Колобок и др. Кулинарные путешествия - Страница 28
Мне всегда интересно, что ели герои. Кулинарный пейзаж, как и обыкновенный, хорош тогда, когда не кичится психологией. Гастрономические подробности, особенно когда они собраны воедино посторонним, всегда красноречивы – именно потому, что случайны. Когда меню не говорит об умысле автора, оно проговаривается о его характере. Громче всего тут звучат фигуры умолчания. Возьмем, скажем, поразительную цитату из Даниэля Дефо – «корзина, до краев наполненная снедью (перечислять все, что было в этой корзине, излишне)». Что значит – излишне? Почему – излишне?
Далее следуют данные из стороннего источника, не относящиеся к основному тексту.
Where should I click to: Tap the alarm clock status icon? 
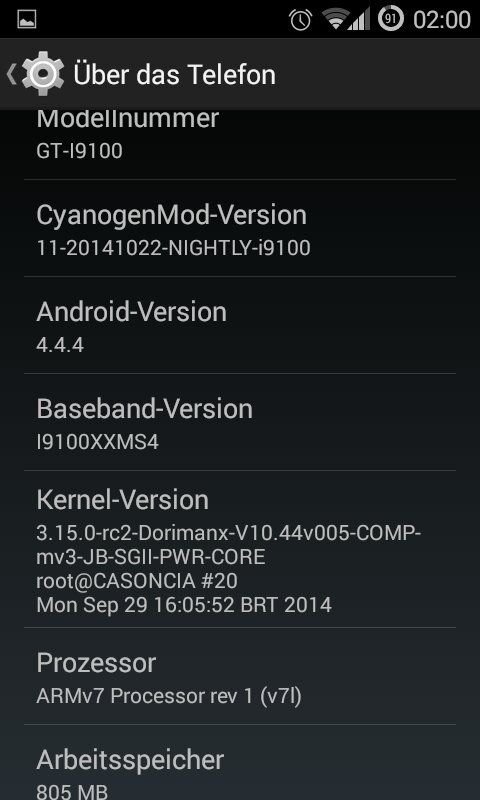tap(300, 19)
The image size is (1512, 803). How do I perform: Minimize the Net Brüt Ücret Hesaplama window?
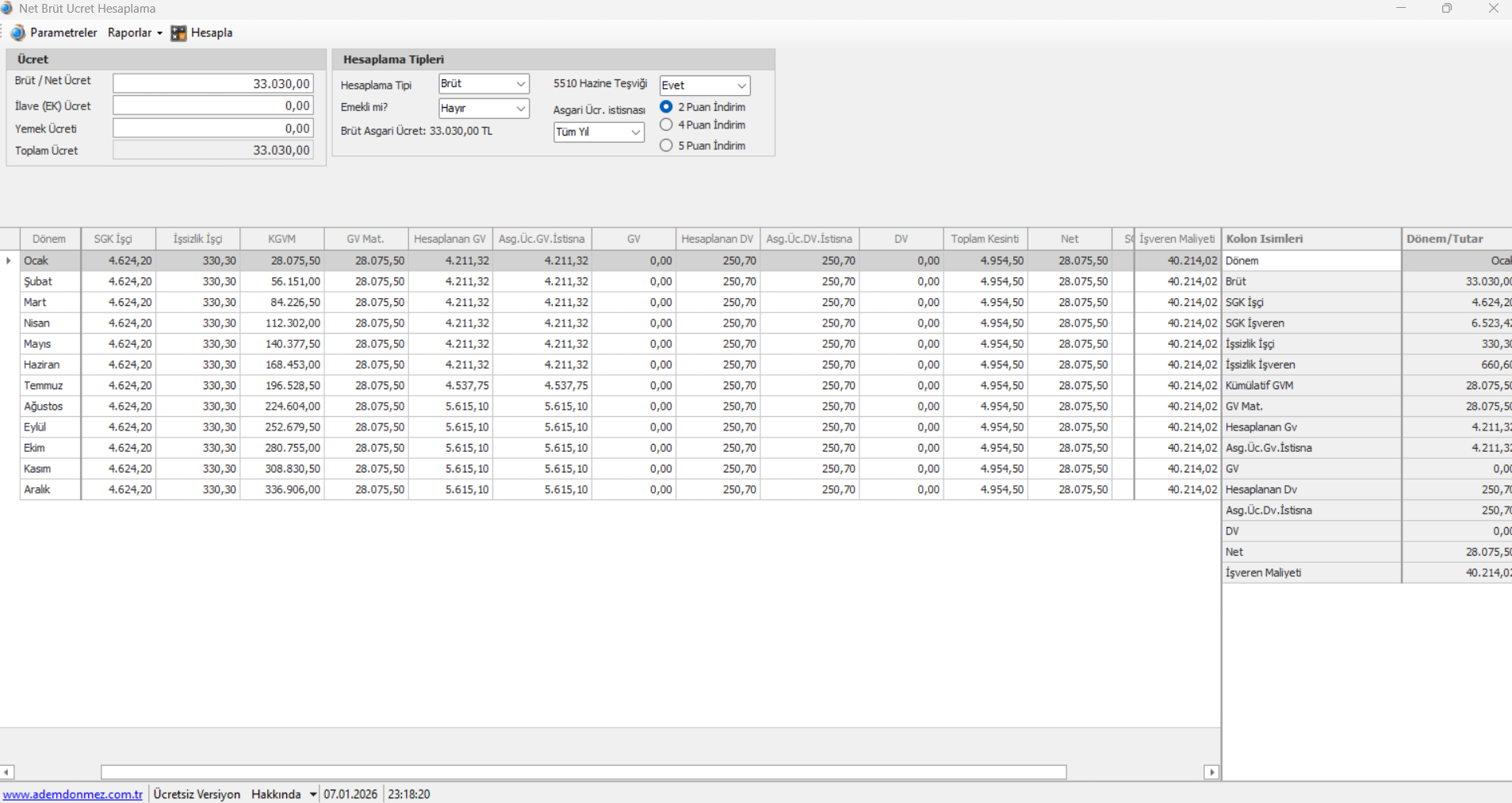point(1401,9)
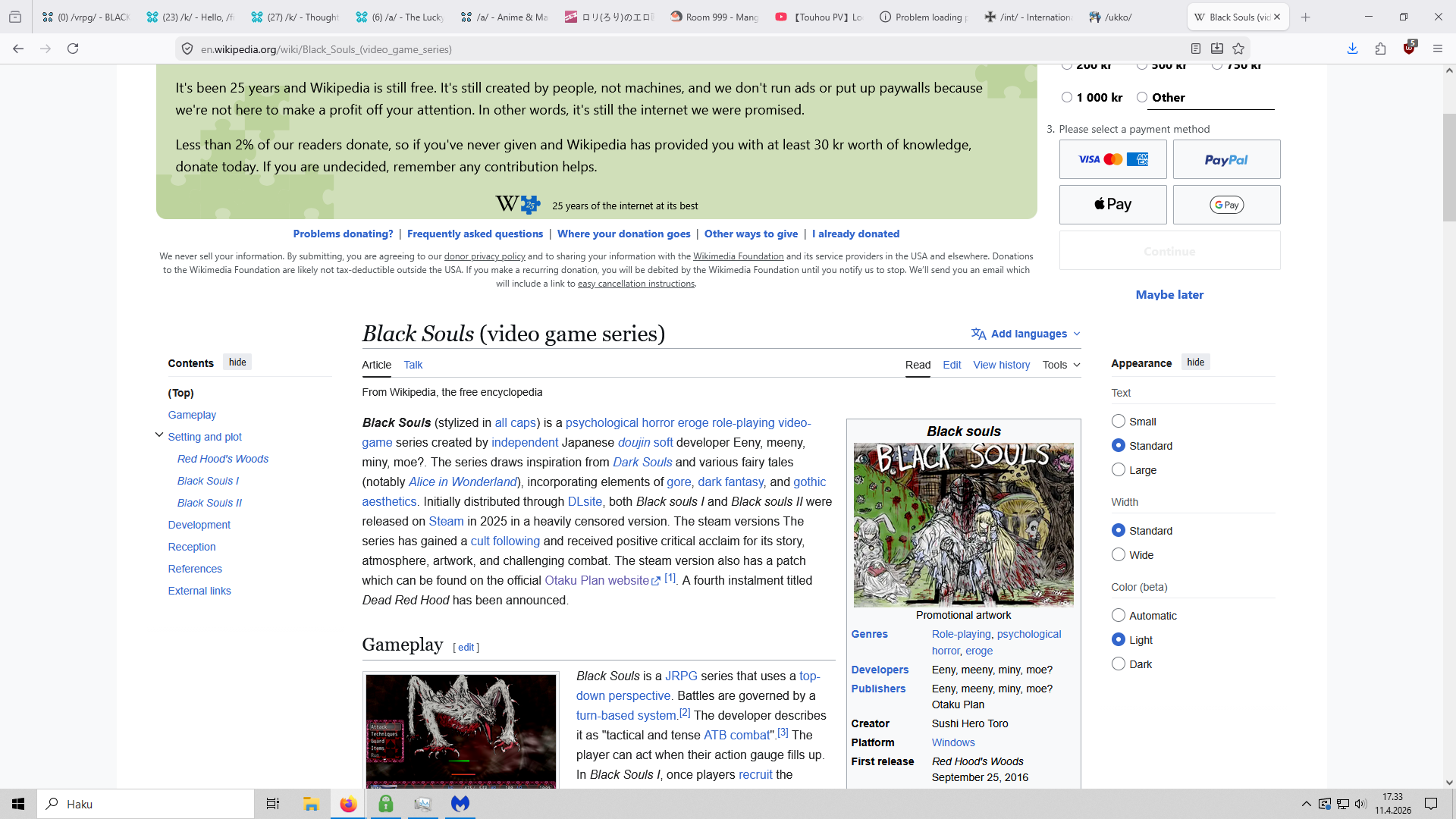Click the browser reload icon
The width and height of the screenshot is (1456, 819).
tap(73, 49)
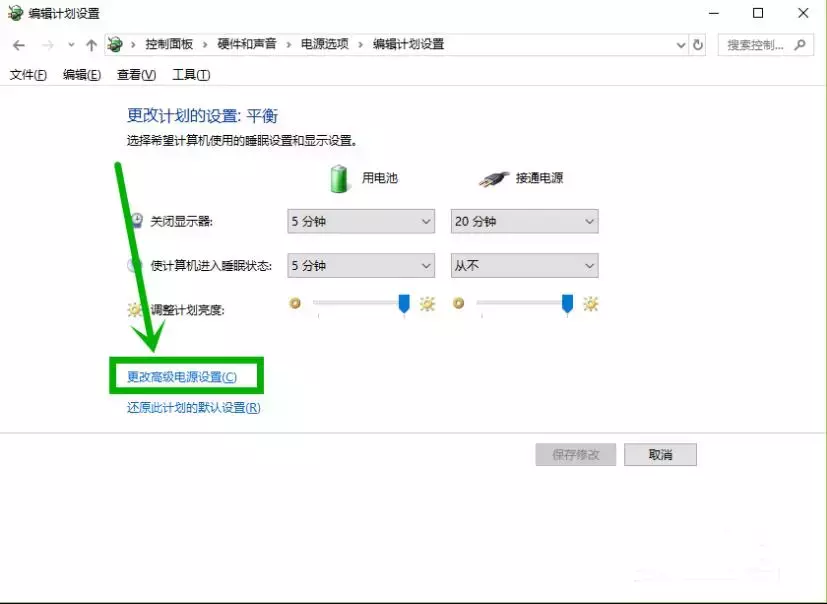Open the 5 分钟 display timeout dropdown
827x604 pixels.
pyautogui.click(x=360, y=220)
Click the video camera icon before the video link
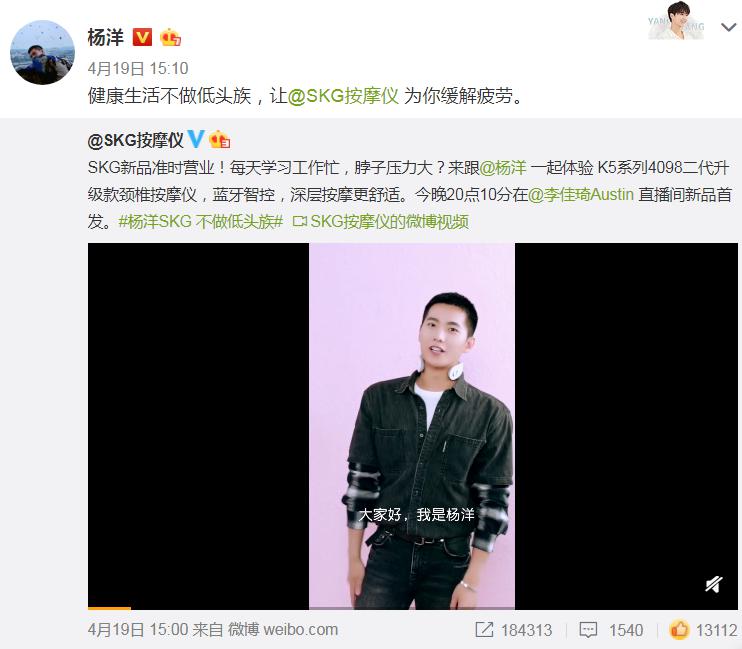 300,222
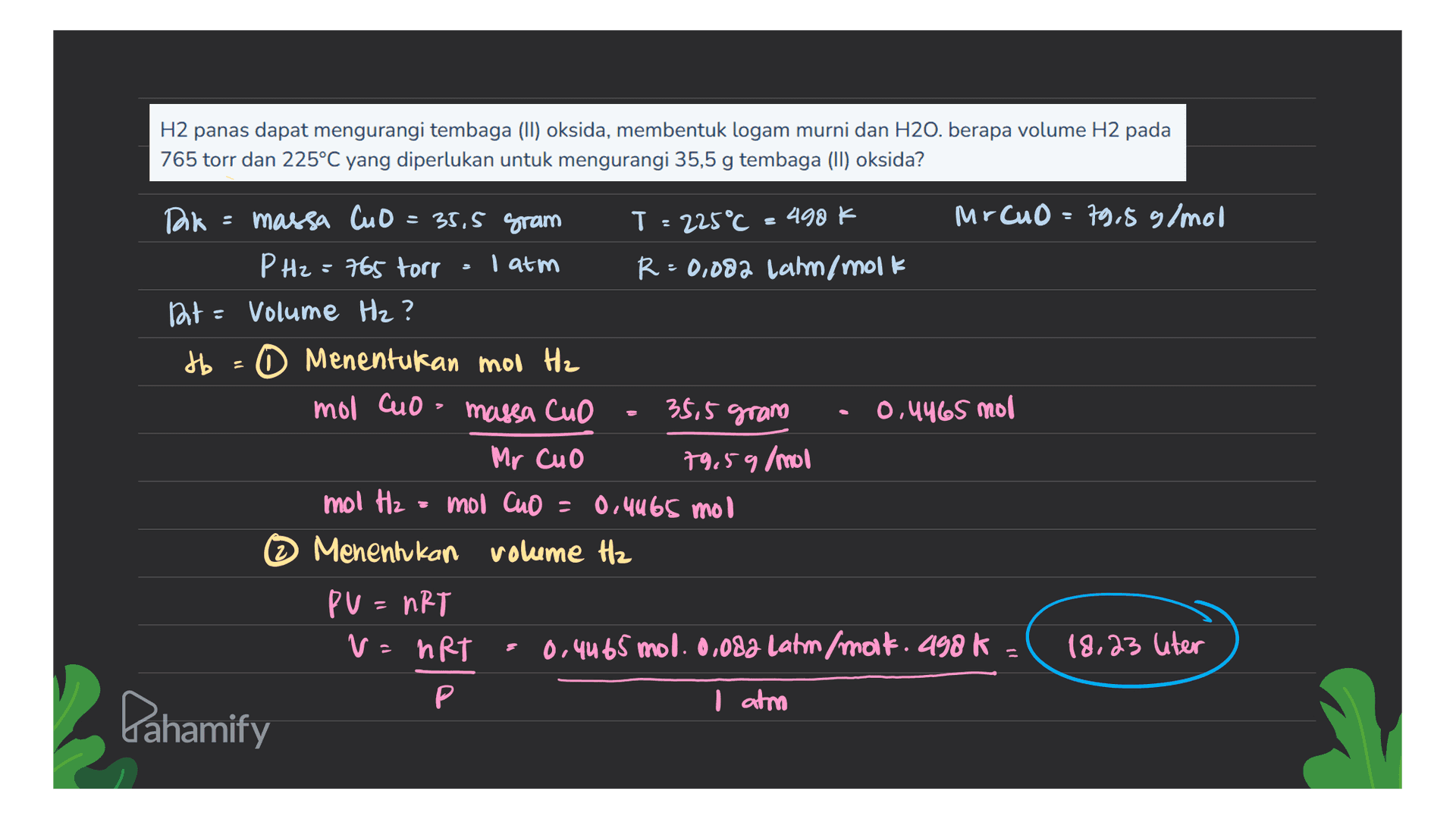Click the 'Volume H2 ?' question line

pos(331,312)
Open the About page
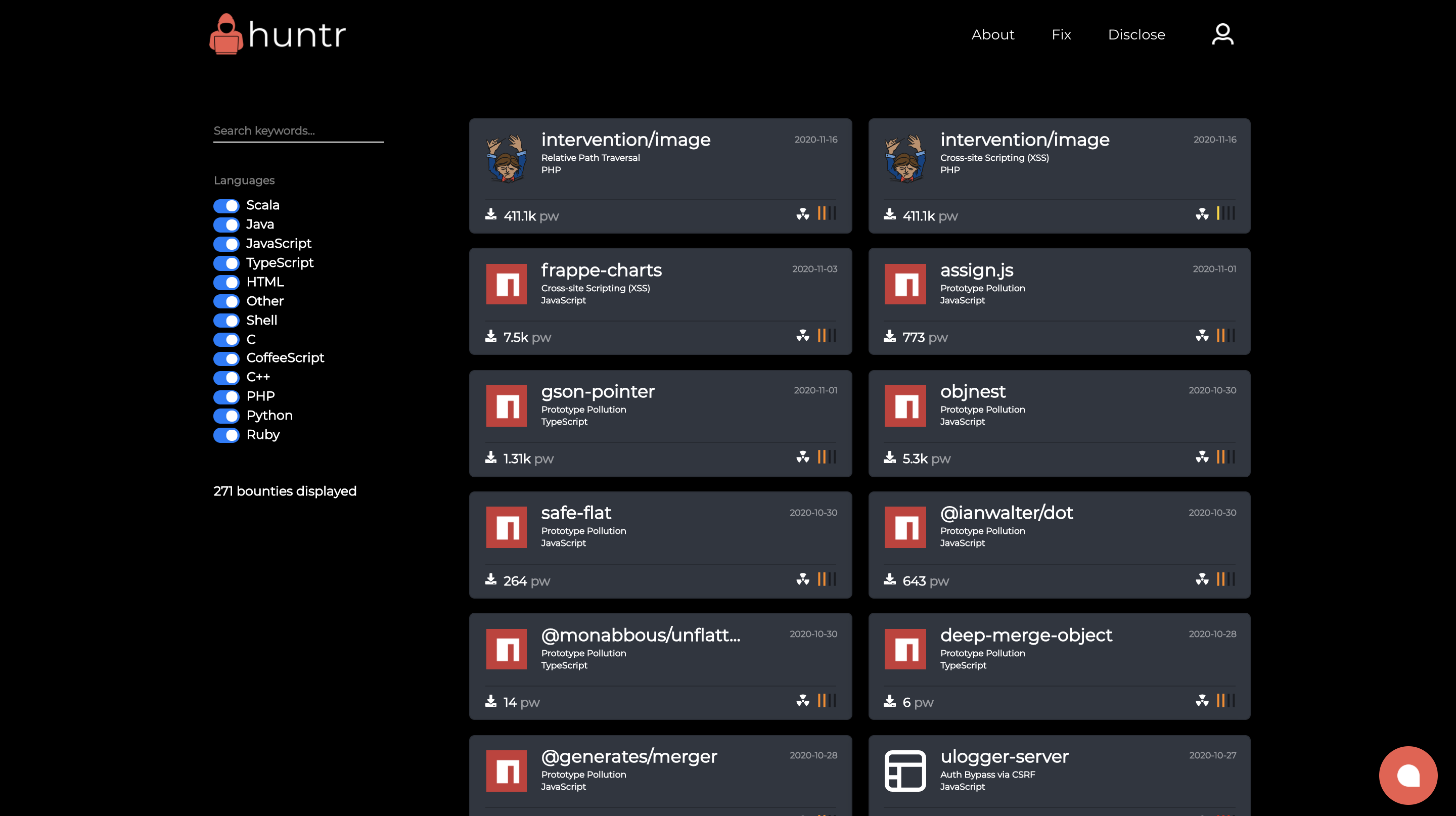Image resolution: width=1456 pixels, height=816 pixels. tap(992, 34)
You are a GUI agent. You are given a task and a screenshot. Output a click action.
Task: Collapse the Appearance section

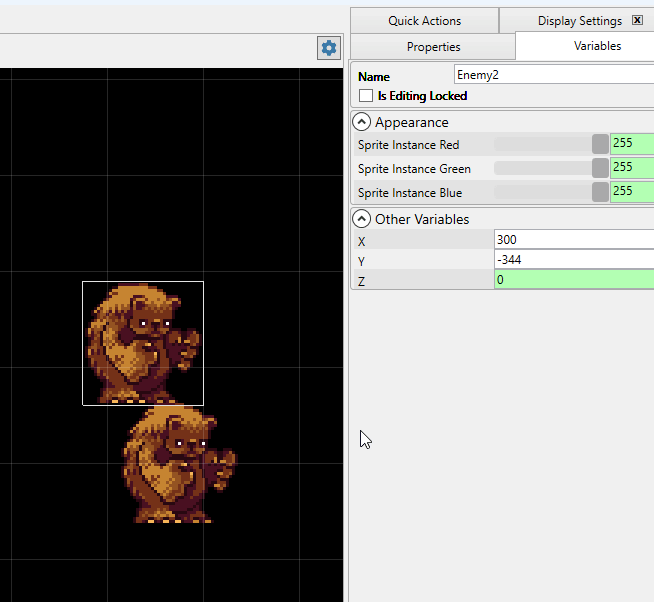(362, 122)
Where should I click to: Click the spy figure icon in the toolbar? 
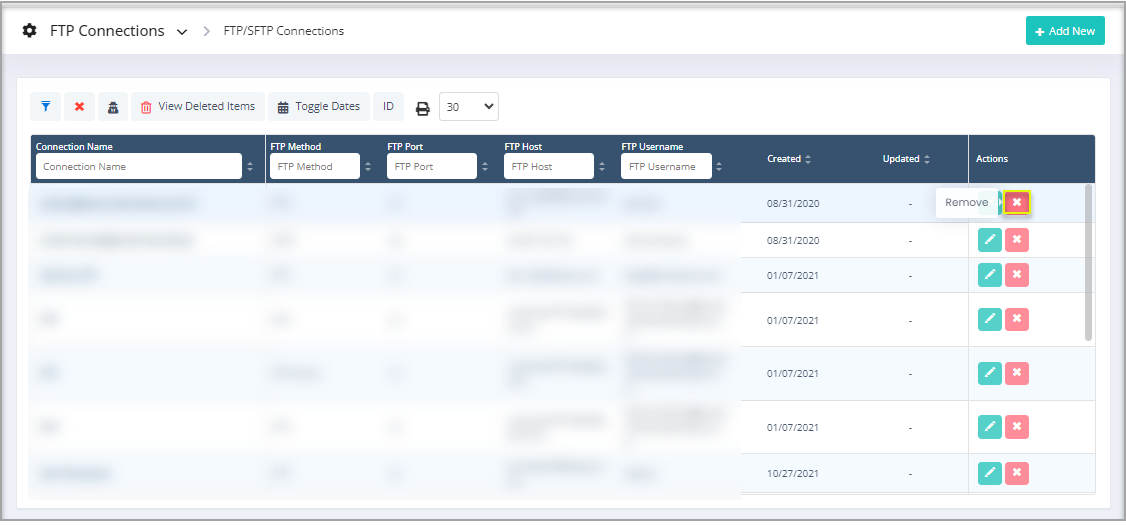[x=113, y=107]

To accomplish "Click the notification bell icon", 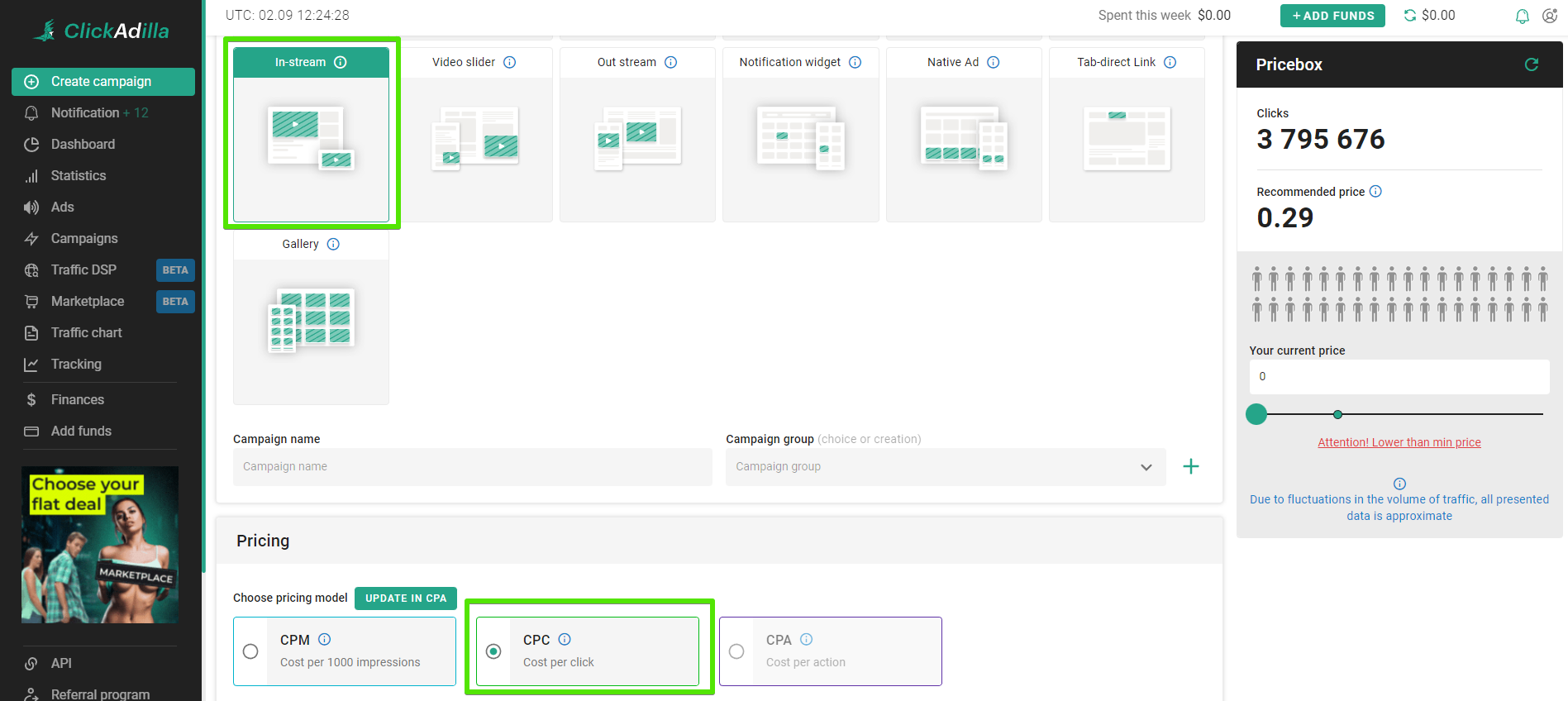I will (x=1522, y=17).
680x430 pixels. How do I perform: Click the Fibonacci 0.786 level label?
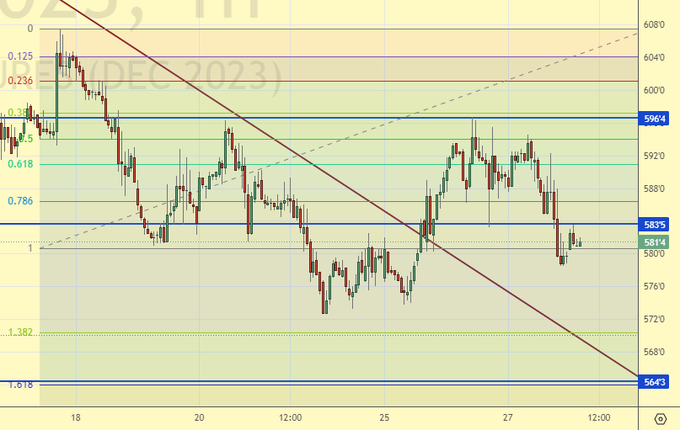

Кому?
Нормальному человеку всегда важно, что едят вокруг него. Поэтому в Нью-Йорке так популярны рестораны, что сажают посетителя под колпак, чтобы прохожие смотрели в тарелку и завидовали. Дефо, однако, – продукт индустриальной эпохи. Поэтому он не жалеет страниц на описание мертвой лопаты, но презирает живую снедь, ограничивая Робинзона изюмом и козлятиной.
Другой формой негативной кулинарии отличился Чернышевский. Как многим утопистам, ему все равно, что есть, поэтому в своем алюминиевом царстве он подает «теплую пищу» и «что-нибудь такое, что едят со сливками».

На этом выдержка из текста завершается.